Had denudation removed the mushroom caps, the sulphide-bearing necks would now be exposed at the surface.
The well-known Martha Lode, at Waihi, consists of chalcedonic and crystalline quartz, apparently the result of hydro-thermal activity, which at one time probably manifested itself at the surface. There is no overhanging cap.
At the outcrop the quartz is almost pure silica, containing no sulphides excepting a trace of argentite associated with free gold containing about one-third its weight of silver. Above water-level the ore is clean, and free from oxidized products.
In many places both above and below water-level the joints in the Veinstone axe discoloured with films of manganese and iron oxides, which appear to owe their origin to the infiltration of meteoric water from the wall-rock, and not to the oxidation of contained sulphides.
Between the adit level and No. 1 level there began to appear small limonite-crusted cavities in the thin veins of crystalline quartz which traverse the main lode. At No. 1 level there are detached branches of iron-pyrites in the quartz, and at No. 2 level the sulphide ore forms a rib two or three feet thick.
The lode is being worked to a depth of 750 ft. below adit level; and although there has been an increase in the proportion of iron-pyrites, there has been no decrease in the gold and silver values.
A greater measure of denudation than the lode has already suffered would have exposed the sulphide ore at the surface.
In the study of vein-filling it is always well to bear in mind that veins which outcrop at the surface may have been truncated to a greater or less degree by denudation.
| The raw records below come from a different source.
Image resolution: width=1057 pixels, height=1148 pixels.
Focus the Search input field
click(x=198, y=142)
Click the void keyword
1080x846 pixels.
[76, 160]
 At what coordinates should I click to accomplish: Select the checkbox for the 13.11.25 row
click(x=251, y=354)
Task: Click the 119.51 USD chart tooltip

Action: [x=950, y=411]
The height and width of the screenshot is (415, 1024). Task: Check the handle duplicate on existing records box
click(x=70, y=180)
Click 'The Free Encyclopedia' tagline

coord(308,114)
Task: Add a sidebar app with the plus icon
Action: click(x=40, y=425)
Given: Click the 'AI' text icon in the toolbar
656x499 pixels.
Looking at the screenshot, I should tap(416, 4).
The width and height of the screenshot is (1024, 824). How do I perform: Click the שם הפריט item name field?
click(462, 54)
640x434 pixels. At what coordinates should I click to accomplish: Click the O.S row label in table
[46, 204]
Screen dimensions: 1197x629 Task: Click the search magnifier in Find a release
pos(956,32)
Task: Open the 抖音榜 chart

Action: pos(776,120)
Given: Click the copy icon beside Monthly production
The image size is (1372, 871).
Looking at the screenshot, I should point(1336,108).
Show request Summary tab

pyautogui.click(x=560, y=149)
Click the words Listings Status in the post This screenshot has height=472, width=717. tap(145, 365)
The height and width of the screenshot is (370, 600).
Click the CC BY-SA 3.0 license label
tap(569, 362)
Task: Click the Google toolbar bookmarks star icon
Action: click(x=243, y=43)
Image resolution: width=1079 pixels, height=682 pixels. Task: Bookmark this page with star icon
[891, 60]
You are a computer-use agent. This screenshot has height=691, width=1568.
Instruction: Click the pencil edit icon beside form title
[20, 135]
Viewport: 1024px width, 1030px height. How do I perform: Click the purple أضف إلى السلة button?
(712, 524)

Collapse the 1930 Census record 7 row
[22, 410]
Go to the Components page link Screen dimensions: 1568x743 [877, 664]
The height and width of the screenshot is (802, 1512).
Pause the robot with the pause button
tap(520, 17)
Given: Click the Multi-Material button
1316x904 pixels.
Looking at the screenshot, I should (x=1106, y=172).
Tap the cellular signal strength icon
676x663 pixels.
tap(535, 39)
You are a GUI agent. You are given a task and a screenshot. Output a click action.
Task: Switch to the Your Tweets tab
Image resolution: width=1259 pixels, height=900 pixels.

After their formation, some veins, through movement of the walls, have been brecciated and recemented by circulating mineralised waters. Such waters, ascending through the crushed vein-matter, would deposit their metallic contents as sulphides through the reaction of primary sulphides contained in the ore.
In this way a secondary concentration of sulphide ore may be effected by ascending waters. The common belief, however, is that secondary enrichment is in the majority of cases the result of the transference of material from the oxidized portions of a vein to a lower level through the agency of descending waters, from which the metallic contents are precipitated by the reducing action of organic matter or primary sulphides.